- Task 1
In the pointing-dataset entries below, substitute "separator handle" for "divider handle" and leave everything else unchanged.

- Source
## START

But after that, I did rest for two whole weeks, meaning I didn’t run at all and pretty much reset all my training up to that point.

In the past couple of weeks I (sort of) managed to get back on track and the longest I run was 16km. But I still feel terrified about tomorrow.

Last time I run a half marathon, I remember feeling extremely fit and good. You could have told me to go and run around the park at any given time and I would have been able to do it without batting an eyelid. I trained so much for that race, and was very careful about getting enough sleep and eating properly, and I remember having such a great time during the race itself.

Now, I feel shit. I can picture myself at the race tomorrow hating every single minute of it. My diet has changed drastically since moving to New Zealand because I simply can’t afford the amount of smoothies and fruit and veggies that I’d normally eat (thank you, island economy), so I’m basically living on cereals, bread and peanut butter, which I know is not what works best for my body.

So given the circumstances, I’ve been trying to embrace the Kiwi spirit and telling myself that I probably deserve a medal just for trying. After all, I don’t have to win this race. I just have to survive it. It’s not my fault if I got a stupid cartilage inflammation. I should be happy that I’m back on my feet and even if I’ll have to walk (possible) or if I struggle with the weather (likely) of if I don’t have fun (certain), it doesn’t matter, as long as I somehow make it to the finish line.

I’m still hoping I can be that prick, though.

## END

- Task 2
According to the half-marathon post, why has the writer's diet changed since moving to New Zealand?

Entries from a pointing dataset
## START

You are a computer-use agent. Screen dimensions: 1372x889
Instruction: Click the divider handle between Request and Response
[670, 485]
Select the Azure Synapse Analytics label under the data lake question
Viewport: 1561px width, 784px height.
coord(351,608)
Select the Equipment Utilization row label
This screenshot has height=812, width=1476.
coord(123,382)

## END

- Correct result 1
You are a computer-use agent. Screen dimensions: 1372x889
Instruction: Click the separator handle between Request and Response
[670, 485]
Select the Azure Synapse Analytics label under the data lake question
Viewport: 1561px width, 784px height.
coord(351,608)
Select the Equipment Utilization row label
This screenshot has height=812, width=1476.
coord(123,382)

- Correct result 2
The writer can't afford the usual amount of smoothies, fruit and veggies there, which the post blames on the island economy. So the writer is now living mostly on cereals, bread and peanut butter.